*WRITTEN PROBLEM 1*:
In the meeting minutes, what do you get if you substitute "accessibility actions" for "semantic commands" in everything from "s3ththompson: when we" down to "OS security layer?"?
━━━ SELECTION ━━━
W3C

– DRAFT –
ARIA-AT Automation and Community Group Meetings

26 September 2022

Attendees

Present
Glen Gordon, James Scholes, jcraig, Matt_King, michael_fairchild, Sam Shaw, zcorpan_
Regrets
-
Chair
Matt_King, michael_fairchild
Scribe
s3ththompson

Meeting minutes

jcraig: at the time, AppleScript interface is the most supported mechanism for automating... that has a hardened security profile already

James Scholes: just to clarify, it wouldn't be a webpage... it would be something like webdriver

jcraig: right, that's still not possible at this time with our security model

s3ththompson: when we discussed last week, we discussed the difference between sending raw keypress input vs. higher-level semantic commands... does this escape the concern about keypresses and OS security layer?
━━━ RECORDS ━━━
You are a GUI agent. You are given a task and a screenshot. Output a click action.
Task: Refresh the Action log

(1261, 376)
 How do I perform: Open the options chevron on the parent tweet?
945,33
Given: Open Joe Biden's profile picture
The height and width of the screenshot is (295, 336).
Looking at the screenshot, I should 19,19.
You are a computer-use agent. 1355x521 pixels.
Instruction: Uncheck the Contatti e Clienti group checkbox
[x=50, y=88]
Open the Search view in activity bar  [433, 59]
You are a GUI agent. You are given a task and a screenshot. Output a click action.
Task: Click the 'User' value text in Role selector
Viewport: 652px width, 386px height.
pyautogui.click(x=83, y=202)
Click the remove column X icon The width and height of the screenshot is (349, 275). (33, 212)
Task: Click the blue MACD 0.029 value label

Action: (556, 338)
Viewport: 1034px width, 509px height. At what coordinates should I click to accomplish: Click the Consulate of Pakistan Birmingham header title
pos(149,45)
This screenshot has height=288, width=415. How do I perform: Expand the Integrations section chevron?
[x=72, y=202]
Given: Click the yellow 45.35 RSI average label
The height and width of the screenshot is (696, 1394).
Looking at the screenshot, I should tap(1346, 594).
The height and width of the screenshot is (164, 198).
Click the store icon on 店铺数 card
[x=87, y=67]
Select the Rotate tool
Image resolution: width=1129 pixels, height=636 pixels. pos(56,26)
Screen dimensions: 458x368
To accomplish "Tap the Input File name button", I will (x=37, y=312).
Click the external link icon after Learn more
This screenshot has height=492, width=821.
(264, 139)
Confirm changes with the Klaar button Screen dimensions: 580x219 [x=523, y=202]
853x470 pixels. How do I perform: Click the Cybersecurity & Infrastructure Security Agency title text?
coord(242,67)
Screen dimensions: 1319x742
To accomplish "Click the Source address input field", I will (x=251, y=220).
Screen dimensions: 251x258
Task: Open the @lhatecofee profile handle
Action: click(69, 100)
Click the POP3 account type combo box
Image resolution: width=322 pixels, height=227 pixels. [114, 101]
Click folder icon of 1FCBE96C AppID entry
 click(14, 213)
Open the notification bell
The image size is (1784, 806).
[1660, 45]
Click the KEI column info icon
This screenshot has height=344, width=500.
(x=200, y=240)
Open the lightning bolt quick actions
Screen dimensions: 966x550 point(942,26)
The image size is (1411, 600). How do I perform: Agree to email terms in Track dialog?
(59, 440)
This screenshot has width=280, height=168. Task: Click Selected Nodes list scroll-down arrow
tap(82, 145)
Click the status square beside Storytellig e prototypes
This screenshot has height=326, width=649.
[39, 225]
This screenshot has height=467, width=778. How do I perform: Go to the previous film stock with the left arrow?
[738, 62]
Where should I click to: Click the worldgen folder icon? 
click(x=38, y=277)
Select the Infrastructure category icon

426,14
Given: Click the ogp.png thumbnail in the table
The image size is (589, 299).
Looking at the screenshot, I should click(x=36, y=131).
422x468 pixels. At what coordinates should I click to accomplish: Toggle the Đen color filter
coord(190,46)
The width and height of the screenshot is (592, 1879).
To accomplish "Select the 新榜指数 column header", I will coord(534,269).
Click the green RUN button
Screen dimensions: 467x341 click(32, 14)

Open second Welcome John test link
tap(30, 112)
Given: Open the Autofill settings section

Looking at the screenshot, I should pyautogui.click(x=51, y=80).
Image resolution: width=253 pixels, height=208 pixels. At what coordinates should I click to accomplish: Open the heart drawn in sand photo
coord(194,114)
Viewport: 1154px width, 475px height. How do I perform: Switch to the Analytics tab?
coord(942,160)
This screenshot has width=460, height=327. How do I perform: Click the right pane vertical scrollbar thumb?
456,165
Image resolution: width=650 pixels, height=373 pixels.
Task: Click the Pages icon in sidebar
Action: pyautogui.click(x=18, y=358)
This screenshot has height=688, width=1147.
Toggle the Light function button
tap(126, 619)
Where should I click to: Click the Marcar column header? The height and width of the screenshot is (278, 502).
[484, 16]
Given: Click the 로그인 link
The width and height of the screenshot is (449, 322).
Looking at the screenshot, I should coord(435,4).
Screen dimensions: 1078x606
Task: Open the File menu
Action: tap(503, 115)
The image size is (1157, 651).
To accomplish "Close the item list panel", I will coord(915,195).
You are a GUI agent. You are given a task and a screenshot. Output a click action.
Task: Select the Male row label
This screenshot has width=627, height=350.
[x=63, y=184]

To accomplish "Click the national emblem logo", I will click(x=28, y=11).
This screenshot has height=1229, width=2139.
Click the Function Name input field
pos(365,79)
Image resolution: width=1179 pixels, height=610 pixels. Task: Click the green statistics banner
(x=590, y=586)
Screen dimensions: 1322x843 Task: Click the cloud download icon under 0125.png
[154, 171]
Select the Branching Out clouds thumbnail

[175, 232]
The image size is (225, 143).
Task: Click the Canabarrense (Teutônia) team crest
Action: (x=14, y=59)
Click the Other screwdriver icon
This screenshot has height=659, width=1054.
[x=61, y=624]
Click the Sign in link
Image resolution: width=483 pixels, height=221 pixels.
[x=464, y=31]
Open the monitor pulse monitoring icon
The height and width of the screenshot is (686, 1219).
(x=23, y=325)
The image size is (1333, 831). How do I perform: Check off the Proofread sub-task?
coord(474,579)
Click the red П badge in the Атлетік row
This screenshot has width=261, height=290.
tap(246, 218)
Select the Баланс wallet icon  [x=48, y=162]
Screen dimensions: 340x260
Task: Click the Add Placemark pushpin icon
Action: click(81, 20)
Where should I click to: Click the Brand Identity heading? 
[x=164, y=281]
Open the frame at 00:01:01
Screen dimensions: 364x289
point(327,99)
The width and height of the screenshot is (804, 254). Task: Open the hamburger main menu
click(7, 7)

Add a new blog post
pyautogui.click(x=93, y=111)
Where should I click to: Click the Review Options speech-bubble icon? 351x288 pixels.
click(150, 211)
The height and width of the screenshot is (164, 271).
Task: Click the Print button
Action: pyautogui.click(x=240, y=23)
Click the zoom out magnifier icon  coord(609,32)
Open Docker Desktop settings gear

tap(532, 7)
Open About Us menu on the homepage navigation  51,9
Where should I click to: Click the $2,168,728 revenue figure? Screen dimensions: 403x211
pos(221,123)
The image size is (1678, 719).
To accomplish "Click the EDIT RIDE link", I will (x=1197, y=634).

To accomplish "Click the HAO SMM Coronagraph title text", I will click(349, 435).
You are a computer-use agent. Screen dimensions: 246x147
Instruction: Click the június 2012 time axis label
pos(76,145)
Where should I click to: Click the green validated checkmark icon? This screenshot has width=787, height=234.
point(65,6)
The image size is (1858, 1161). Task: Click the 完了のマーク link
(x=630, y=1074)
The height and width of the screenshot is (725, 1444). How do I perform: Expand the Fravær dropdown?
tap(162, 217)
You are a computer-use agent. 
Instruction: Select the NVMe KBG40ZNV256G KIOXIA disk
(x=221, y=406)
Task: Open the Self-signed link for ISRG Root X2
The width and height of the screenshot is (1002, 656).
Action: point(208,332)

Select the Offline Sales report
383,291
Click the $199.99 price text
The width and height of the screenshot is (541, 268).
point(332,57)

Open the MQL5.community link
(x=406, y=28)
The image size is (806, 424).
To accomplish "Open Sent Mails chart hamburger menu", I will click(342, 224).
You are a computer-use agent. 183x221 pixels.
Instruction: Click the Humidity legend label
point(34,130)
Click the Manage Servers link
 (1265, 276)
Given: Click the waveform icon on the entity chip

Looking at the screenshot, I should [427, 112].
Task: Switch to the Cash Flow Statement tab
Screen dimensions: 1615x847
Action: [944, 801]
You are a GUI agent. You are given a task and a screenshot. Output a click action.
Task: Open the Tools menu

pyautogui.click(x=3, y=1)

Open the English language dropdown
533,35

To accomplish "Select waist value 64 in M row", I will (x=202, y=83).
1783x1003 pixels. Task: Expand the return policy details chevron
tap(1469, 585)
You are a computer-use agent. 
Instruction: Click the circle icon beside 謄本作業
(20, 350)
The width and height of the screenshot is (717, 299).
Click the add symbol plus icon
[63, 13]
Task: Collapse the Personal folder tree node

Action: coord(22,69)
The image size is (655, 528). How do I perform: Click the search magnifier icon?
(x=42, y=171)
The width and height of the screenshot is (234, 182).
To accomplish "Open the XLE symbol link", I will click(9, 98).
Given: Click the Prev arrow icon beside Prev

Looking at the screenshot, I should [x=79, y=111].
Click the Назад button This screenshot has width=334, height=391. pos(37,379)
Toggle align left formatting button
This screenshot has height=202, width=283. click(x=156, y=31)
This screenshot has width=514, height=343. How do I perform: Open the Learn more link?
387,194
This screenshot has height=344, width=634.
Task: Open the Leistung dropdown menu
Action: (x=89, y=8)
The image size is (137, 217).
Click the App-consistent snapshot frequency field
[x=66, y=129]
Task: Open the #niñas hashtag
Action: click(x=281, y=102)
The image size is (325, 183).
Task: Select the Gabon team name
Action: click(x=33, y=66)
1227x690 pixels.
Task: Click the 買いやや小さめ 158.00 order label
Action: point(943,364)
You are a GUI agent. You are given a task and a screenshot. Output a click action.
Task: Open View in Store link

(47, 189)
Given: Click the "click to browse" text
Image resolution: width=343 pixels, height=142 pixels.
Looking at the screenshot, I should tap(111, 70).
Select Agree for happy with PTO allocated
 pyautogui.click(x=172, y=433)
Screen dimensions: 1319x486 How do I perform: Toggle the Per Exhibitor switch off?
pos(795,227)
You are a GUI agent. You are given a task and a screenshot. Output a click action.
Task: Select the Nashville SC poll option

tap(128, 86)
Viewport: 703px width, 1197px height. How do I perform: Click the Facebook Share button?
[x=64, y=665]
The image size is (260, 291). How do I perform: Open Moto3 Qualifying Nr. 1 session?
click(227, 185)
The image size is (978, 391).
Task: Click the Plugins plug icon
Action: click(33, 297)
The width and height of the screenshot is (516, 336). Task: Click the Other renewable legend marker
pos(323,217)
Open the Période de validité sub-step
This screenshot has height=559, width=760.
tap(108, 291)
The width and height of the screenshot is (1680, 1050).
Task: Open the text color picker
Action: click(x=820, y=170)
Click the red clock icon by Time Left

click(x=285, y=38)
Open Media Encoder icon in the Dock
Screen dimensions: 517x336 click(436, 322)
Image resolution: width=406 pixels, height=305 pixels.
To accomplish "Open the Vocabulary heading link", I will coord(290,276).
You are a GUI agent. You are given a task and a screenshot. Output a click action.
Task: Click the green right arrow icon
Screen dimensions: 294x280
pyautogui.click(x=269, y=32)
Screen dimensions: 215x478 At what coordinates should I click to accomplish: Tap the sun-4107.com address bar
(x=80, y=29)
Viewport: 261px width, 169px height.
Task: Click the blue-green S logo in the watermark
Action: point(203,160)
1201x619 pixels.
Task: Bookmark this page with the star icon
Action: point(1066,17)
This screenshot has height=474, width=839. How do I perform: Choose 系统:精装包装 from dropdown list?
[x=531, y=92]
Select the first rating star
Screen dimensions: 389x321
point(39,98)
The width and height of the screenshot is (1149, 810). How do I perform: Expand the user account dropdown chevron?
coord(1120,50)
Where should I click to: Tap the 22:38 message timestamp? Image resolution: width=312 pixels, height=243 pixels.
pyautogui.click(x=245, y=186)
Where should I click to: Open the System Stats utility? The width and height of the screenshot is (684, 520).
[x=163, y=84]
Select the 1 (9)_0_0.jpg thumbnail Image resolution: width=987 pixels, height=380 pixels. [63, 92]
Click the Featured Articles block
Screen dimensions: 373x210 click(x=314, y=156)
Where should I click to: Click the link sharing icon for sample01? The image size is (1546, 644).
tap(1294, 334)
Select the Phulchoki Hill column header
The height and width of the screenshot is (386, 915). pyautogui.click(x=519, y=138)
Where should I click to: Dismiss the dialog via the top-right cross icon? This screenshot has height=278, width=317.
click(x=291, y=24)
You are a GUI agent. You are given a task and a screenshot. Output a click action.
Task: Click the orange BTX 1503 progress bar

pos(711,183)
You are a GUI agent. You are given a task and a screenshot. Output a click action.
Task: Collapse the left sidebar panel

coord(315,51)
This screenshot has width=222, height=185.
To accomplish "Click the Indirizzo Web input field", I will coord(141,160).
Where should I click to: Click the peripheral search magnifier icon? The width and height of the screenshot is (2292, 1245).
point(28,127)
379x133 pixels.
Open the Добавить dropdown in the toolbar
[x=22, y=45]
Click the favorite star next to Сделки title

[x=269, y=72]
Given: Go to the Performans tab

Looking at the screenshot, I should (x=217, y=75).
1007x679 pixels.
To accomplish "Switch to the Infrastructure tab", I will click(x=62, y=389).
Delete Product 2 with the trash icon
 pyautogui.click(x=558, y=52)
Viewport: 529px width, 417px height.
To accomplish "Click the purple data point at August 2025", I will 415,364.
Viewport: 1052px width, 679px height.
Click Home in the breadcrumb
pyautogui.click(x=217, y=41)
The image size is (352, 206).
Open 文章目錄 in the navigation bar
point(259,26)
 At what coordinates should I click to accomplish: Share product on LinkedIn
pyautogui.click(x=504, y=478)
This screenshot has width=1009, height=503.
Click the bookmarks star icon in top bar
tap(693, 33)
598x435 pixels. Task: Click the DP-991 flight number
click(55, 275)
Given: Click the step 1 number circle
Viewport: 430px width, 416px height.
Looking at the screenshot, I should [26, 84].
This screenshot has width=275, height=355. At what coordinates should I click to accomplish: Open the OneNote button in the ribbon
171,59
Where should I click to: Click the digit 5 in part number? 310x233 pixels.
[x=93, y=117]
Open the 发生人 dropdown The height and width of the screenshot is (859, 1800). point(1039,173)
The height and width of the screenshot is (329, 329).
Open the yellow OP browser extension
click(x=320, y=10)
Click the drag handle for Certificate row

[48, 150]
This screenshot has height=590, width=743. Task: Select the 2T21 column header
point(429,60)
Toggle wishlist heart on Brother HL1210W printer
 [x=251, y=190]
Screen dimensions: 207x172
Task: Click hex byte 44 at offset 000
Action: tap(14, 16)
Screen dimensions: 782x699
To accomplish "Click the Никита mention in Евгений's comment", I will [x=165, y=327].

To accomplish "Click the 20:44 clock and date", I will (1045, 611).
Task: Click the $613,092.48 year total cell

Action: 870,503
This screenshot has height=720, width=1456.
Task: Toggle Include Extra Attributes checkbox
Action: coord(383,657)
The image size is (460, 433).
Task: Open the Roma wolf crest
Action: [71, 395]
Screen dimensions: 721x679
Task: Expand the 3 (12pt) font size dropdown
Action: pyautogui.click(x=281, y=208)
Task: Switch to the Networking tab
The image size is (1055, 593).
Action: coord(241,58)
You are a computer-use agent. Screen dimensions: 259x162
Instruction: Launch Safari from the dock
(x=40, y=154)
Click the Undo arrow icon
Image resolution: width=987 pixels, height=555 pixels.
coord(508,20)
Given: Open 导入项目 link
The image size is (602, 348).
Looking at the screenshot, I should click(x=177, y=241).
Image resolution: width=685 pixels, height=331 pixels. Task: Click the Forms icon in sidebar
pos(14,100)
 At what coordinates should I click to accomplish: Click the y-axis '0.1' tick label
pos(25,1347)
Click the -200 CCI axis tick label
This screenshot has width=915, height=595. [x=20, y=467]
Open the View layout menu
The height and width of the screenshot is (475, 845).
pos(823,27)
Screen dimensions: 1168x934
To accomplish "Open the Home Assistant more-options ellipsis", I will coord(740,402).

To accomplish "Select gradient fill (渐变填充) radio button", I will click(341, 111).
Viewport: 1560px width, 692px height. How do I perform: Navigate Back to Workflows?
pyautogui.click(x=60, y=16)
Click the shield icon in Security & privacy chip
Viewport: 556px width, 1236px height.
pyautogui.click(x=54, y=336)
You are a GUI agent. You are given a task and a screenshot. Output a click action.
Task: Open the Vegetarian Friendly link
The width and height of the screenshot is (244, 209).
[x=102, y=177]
━━━
*WRITTEN PROBLEM 2*:
Can you rewrite the lines of the entries, from the line containing "This screenshot has height=288, width=415." down to the line containing "Confirm changes with", as a JSON list of strings with one string per line and blank lines left out?

*WRITTEN SOLUTION 1*:
s3ththompson: when we discussed last week, we discussed the difference between sending raw keypress input vs. higher-level accessibility actions... does this escape the concern about keypresses and OS security layer?

*WRITTEN SOLUTION 2*:
[
  "This screenshot has height=288, width=415. How do I perform: Expand the Integrations section chevron?",
  "[x=72, y=202]",
  "Given: Click the yellow 45.35 RSI average label",
  "The height and width of the screenshot is (696, 1394).",
  "Looking at the screenshot, I should tap(1346, 594).",
  "The height and width of the screenshot is (164, 198).",
  "Click the store icon on 店铺数 card",
  "[x=87, y=67]",
  "Select the Rotate tool",
  "Image resolution: width=1129 pixels, height=636 pixels. pos(56,26)",
  "Screen dimensions: 458x368",
  "To accomplish \"Tap the Input File name button\", I will (x=37, y=312).",
  "Click the external link icon after Learn more",
  "This screenshot has height=492, width=821.",
  "(264, 139)",
  "Confirm changes with the Klaar button Screen dimensions: 580x219 [x=523, y=202]"
]